We are certainly not alone in this sort of research, but I think where our focus differs is our need to identify what interventions can address certain behaviours.
We are very interested, for example, in penetrating the farming markets. One of the things we are developing is a fruit and vegetables report card that allows us to see how successful each state is in addressing its fruit and vegetable intake.
Another thing we are investigating is the idea of worksite-based interventions aimed at increasing nutrition and physical activity. We have created a tool called 'Lean Works' which helps small- and medium- sized employers calculate the cost of obesity in their workforce through a series of evaluations.

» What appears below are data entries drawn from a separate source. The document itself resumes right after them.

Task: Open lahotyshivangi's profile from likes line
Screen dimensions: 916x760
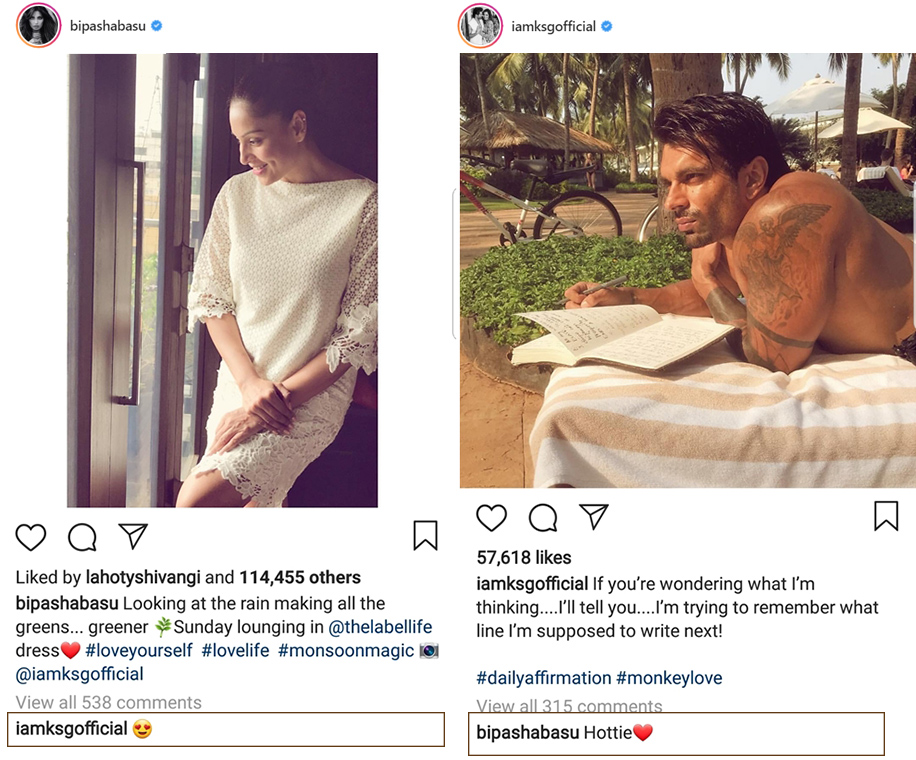Action: point(143,578)
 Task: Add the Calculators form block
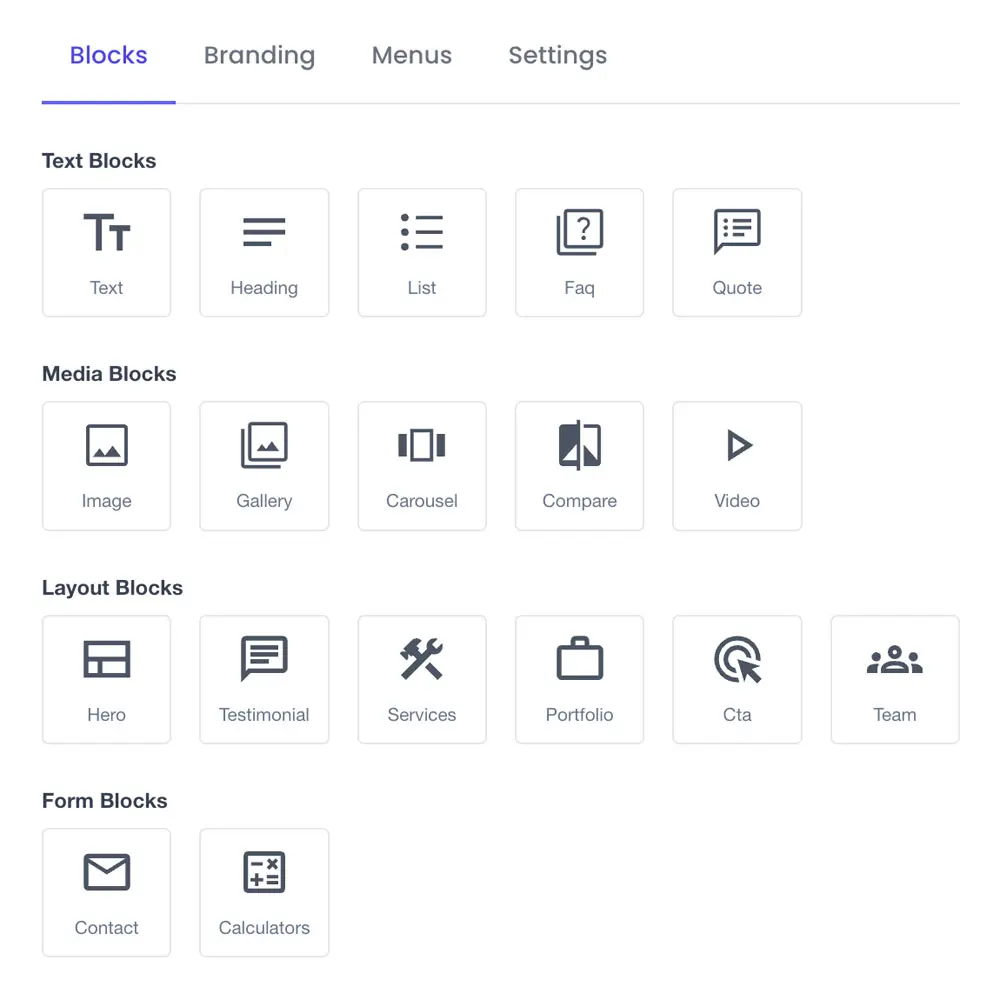click(264, 892)
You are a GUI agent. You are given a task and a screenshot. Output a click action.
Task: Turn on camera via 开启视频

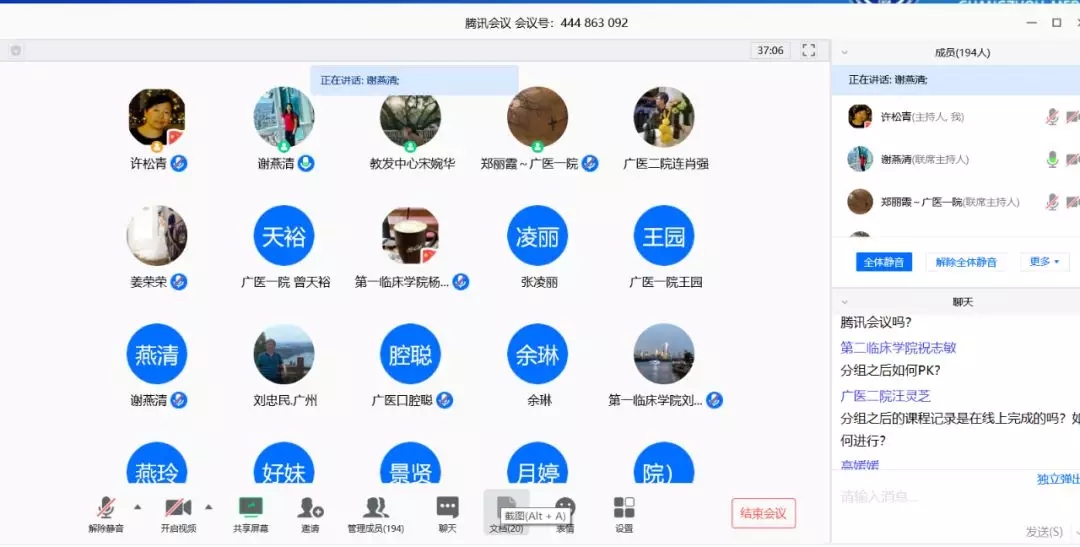pos(178,509)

AH: In what ways do you work alongside the healthcare sector in trying to curb the obesity issue?
WD: Clearly the 30% of the US adult population that are obese require medical support, but they are not going to successfully recover unless there are also complimentary changes to their surrounding environment. So we believe any medical planning has to be done in partnership with communities.
AH: In particular, what are the financial implications for hospitals having to construct special facilities for treating the obese?
WD: It is a substantial cost because accommodating obese patients can be expensive. They require stronger and wider gurneys, floor-mounted rather than wall-mounted toilets and extra-sized beds.
AH: In your opinion, just how big is the risk of obesity to the US population and how important is it to curb obesity rates in the coming years?
WD: It is a very substantial risk not just to the health of the population but to the economy. Professor Ken Thorpe of Emory University published a report in 2004, which showed that 25% of the medical costs in the US between 1987 and 2001 were attributed to obesity. Furthermore, current estimates show that the medical cost of the obese accounts for over 16% of the nation's GDP.
Obesity is a preventable problem and it seems we are just not investing very much in tackling the issue.
AH: Finally, how deep are the roots of obesity in US culture and how difficult is the challenge ahead in encouraging the American population to lead a healthier lifestyle?
DW: High-energy food has become more readily available in US society while at the same time a lot of the physical activity in our daily lives has been engineered out. I therefore don't believe that persuading the population to change their lifestyle will be as successful as making the healthier choices the easier default choices.
In schools, for example, we need to make it easier to get water than drink sugary sweet beverages. With oil prices continuing to rise, we need to make it easier for people to take public transportation rather than drive their cars – as about a third of people who use publication transportation get their daily dose of physical activity through the use of it.
It is about making the healthier alternative lifestyle options the more convenient.